═══ Trecho do texto ═══

Quem ganha e quem perde com a reforma ministerial?

A presidente Dilma Rousseff levou mais de um mês para conseguir fechar a reforma ministerial. A tarefa de acomodar todos os interesses políticos foi tão trabalhosa que extrapolou o prazo anunciado inicialmente (setembro) e ficou aquém do corte prometido (dez ministérios).

Matéria publicada no site de notícias BBC Brasil, no dia 2 de outubro, segue:


Na manhã desta sexta-feira, ela informou a redução do número de pastas de 39 para 31 e o aumento do espaço do PMDB, que ganhou o disputado

Ministério da Saúde e passou a comandar sete cadeiras em vez de seis. Anunciou também o corte de mais 3 mil cargos comissionados e redução de 10% na remuneração dos ministros.

A longa negociação evidencia a importância do gesto: a troca de ministros é considerada em Brasília um movimento fundamental para recompor a governabilidade e afastar o risco de um impeachment.

No entanto, mesmo esse enorme esforço de articulação política – que contou com atuação direta do ex-presidente Lula – pode não ser suficiente para fortalecer o governo e blindar Dilma contra as tentativas de derrubá-la, acreditam analistas ouvidos pela BBC Brasil.

Para alguns, a reforma dá novo fôlego a seu governo no curto prazo, já para outros escancara o quão fraca está Dilma. O vencedor inequívoco da reforma, dizem, é o PMDB. Do outro lado, saem derrotados o PT e os movimentos sociais.

Foi confirmada também nesta manhã a substituição do ministro de confiança da presidente Aloizio Mercadante por Jaques Wagner, petista próximo a Lula, no comando da Casa Civil.

Algumas pastas foram fundidas, como as secretarias de Direitos Humanos, Políticas para as Mulheres e Políticas de Promoção da Igualdade Racial, o que desagrada profundamente grupos da base do PT. Para tentar reduzir o desgaste foi escolhida uma mulher negra para comandar o novo Ministério das Mulheres, Igualdade Racial e Direitos Humanos, Nilma Lino Gomes.

Quem ganha com a reforma?

═══

Pedido escrito
Repita fielmente, do texto sobre a reforma ministerial acima, o trecho que vai de "Quem ganha e" até "remuneração dos ministros.".

═══ Dados ═══

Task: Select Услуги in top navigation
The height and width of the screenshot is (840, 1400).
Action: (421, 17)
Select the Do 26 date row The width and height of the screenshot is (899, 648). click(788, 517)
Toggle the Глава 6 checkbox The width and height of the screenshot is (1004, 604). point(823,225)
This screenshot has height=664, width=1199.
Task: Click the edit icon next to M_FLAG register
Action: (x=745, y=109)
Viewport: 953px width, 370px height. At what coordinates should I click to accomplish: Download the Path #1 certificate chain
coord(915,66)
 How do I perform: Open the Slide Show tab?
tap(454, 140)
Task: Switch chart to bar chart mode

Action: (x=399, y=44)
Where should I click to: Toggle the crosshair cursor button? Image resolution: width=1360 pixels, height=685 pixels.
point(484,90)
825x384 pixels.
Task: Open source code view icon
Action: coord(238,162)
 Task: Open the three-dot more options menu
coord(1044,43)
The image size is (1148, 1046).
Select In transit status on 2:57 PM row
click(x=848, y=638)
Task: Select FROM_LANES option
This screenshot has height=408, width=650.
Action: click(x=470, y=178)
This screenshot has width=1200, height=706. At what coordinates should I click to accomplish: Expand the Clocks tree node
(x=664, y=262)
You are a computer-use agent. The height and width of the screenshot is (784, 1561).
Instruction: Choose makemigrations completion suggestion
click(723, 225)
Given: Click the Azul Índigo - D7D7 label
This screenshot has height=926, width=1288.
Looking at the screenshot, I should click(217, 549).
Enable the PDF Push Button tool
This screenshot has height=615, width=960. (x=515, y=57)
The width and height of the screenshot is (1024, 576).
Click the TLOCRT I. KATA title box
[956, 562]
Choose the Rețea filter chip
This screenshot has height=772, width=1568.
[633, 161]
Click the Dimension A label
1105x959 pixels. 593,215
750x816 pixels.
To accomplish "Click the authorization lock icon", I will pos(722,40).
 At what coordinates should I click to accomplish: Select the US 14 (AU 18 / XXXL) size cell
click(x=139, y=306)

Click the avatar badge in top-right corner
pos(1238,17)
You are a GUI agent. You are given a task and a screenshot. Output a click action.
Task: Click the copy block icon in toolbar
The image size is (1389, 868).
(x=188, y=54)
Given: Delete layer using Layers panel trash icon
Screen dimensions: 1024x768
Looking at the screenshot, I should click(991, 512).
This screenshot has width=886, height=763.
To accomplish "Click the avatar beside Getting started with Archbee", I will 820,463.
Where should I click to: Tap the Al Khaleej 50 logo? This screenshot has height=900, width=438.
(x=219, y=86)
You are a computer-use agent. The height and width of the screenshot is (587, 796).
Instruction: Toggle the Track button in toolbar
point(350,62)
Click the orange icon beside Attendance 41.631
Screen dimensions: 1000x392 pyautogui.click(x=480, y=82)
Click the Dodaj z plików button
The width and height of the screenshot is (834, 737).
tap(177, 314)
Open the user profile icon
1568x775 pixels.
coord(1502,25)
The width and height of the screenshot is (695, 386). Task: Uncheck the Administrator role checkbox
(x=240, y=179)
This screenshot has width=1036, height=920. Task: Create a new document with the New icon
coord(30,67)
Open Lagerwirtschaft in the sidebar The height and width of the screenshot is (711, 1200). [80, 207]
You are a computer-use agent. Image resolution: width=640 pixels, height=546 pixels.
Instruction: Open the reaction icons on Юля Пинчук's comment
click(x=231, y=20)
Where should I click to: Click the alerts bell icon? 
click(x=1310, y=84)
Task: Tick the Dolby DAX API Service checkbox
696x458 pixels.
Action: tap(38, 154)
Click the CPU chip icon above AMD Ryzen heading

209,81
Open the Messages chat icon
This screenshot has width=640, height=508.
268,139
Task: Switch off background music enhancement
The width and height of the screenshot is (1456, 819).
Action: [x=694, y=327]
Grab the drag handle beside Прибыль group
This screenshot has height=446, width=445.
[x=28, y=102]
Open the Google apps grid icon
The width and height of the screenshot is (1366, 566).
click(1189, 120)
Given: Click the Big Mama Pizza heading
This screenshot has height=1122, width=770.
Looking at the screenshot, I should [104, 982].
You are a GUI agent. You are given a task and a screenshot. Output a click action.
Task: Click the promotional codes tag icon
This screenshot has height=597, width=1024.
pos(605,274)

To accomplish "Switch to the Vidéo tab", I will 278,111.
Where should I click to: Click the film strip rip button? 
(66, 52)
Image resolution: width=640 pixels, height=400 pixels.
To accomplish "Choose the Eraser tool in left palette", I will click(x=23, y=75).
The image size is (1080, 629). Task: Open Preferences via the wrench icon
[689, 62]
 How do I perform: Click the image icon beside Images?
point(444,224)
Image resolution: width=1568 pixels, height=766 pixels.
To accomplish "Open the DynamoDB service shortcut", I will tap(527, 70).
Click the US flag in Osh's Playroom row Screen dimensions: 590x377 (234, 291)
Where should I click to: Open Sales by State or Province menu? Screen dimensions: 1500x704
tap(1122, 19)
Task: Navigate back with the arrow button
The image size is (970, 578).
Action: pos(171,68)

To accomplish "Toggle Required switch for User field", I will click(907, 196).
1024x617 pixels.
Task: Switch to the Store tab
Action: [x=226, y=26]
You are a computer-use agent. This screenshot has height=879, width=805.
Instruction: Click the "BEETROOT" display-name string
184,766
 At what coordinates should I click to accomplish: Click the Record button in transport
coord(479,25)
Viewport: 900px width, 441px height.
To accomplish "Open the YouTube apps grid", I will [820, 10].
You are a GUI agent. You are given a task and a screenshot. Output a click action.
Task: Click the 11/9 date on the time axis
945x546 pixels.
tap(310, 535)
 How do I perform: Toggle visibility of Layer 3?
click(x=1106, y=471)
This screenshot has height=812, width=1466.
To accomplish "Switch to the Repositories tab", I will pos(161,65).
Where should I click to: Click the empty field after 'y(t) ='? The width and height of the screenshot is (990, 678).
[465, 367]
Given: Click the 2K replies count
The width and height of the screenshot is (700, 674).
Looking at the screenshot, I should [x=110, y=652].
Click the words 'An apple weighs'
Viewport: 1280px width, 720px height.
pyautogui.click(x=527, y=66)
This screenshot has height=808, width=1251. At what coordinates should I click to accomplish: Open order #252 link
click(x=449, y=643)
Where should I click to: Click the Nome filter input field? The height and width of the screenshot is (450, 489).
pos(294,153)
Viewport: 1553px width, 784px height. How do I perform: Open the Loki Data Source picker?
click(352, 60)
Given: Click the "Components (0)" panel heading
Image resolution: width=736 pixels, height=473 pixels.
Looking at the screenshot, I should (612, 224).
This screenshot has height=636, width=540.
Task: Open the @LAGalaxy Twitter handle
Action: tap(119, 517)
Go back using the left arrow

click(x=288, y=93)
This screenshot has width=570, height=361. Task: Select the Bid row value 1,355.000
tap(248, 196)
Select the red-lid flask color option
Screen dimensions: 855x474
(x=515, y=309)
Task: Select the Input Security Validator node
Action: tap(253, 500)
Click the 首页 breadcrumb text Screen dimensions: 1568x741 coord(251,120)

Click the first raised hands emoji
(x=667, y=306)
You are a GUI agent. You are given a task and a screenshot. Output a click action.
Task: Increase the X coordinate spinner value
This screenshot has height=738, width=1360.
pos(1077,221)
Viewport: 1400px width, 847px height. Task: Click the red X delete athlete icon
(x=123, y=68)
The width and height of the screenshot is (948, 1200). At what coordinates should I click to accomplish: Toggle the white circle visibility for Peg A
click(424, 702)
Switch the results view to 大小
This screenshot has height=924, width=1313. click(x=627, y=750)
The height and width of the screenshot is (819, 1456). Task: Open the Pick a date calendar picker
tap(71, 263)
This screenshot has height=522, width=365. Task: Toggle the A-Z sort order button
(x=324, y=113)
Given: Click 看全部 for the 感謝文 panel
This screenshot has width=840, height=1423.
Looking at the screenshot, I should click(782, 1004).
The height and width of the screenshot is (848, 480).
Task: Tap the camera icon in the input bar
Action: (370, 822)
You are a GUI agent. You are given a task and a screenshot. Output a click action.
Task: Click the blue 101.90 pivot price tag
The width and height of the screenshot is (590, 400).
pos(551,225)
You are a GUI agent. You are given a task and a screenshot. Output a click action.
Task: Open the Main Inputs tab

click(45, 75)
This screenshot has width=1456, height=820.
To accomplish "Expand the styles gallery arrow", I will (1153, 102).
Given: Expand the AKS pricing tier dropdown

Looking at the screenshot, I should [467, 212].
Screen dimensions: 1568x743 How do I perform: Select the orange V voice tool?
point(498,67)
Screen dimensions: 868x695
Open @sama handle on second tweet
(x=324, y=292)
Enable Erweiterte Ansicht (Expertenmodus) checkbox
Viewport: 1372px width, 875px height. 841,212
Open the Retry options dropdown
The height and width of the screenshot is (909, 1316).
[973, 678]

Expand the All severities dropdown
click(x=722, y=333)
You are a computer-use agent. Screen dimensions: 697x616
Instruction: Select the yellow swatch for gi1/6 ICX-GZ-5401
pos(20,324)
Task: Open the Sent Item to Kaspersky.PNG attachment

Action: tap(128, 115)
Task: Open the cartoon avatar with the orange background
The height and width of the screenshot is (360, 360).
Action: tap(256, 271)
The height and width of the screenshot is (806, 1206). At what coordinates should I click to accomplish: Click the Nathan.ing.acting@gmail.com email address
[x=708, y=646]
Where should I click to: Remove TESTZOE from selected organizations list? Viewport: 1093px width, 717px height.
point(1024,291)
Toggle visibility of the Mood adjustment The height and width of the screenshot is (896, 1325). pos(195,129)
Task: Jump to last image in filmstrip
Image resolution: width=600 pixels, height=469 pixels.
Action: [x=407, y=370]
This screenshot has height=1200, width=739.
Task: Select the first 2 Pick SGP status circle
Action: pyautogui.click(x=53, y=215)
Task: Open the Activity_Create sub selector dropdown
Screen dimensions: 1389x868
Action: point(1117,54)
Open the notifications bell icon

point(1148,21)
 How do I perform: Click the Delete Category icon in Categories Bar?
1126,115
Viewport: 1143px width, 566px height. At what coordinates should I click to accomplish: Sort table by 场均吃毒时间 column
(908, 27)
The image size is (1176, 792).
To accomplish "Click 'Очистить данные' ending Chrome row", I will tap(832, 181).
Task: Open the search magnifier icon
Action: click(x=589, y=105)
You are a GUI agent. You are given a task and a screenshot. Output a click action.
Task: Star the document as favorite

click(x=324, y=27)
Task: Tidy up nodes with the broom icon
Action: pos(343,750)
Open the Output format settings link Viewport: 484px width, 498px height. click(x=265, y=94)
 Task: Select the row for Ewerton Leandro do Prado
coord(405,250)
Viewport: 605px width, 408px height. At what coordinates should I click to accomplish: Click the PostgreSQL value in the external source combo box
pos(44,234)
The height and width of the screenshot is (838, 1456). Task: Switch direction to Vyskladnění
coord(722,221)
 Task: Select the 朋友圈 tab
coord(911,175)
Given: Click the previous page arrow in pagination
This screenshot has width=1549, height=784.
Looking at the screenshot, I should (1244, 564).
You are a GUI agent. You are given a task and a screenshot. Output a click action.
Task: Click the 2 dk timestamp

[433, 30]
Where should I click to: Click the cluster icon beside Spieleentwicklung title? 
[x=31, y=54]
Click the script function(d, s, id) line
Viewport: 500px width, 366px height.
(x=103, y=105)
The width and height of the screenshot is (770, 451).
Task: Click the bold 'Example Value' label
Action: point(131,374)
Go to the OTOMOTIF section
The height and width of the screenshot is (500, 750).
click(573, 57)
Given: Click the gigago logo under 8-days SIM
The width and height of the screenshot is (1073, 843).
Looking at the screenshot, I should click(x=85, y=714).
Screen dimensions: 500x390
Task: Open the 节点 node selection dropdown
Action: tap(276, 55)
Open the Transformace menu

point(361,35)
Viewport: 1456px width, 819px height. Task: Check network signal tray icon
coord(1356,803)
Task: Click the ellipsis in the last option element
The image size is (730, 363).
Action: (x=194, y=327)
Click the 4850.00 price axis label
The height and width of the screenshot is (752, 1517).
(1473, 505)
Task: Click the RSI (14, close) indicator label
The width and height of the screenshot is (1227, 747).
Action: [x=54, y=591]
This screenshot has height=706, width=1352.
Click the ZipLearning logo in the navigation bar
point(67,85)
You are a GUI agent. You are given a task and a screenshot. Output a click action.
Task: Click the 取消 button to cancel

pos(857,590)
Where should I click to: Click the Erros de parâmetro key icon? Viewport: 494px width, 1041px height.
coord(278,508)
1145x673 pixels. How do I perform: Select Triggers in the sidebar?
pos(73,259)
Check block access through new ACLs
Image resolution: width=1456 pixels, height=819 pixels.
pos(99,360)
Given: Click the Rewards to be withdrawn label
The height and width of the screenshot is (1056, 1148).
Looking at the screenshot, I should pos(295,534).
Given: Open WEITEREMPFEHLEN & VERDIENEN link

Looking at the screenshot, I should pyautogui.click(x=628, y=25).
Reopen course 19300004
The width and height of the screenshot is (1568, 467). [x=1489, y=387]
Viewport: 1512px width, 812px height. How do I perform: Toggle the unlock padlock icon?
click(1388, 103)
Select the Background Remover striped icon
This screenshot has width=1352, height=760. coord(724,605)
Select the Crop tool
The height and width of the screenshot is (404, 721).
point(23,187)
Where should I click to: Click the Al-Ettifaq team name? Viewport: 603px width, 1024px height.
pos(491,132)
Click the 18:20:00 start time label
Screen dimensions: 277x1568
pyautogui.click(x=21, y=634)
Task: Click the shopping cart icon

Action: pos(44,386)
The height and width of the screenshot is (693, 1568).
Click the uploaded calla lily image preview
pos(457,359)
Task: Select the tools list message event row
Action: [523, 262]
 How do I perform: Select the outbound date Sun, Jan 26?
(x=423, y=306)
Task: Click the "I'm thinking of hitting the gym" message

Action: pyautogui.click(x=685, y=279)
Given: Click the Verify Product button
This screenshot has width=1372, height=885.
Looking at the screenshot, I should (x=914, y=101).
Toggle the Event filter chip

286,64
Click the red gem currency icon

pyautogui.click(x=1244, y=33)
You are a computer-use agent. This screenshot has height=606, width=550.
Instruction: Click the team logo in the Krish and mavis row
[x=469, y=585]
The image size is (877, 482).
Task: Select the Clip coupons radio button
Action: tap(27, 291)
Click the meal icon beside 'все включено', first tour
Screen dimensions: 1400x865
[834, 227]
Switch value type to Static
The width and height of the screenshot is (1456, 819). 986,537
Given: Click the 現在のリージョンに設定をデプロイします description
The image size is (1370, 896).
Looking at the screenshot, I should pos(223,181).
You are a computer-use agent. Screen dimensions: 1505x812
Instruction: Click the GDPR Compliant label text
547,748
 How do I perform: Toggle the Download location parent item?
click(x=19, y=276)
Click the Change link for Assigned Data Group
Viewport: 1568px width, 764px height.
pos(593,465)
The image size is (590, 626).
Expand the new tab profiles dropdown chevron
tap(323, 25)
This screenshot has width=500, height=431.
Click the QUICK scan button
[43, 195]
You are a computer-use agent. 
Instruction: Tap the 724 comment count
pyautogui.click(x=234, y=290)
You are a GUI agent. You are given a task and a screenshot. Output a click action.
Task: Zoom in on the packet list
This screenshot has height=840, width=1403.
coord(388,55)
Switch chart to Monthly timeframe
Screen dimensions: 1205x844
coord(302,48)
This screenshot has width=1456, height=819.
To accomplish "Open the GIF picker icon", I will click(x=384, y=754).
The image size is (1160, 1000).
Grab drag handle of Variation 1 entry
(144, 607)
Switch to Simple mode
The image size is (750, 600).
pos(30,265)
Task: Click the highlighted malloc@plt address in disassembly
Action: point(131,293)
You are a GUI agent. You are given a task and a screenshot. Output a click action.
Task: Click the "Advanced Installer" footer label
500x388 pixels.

═══

Saída correta
Quem ganha e quem perde com a reforma ministerial?

A presidente Dilma Rousseff levou mais de um mês para conseguir fechar a reforma ministerial. A tarefa de acomodar todos os interesses políticos foi tão trabalhosa que extrapolou o prazo anunciado inicialmente (setembro) e ficou aquém do corte prometido (dez ministérios).

Matéria publicada no site de notícias BBC Brasil, no dia 2 de outubro, segue:


Na manhã desta sexta-feira, ela informou a redução do número de pastas de 39 para 31 e o aumento do espaço do PMDB, que ganhou o disputado

Ministério da Saúde e passou a comandar sete cadeiras em vez de seis. Anunciou também o corte de mais 3 mil cargos comissionados e redução de 10% na remuneração dos ministros.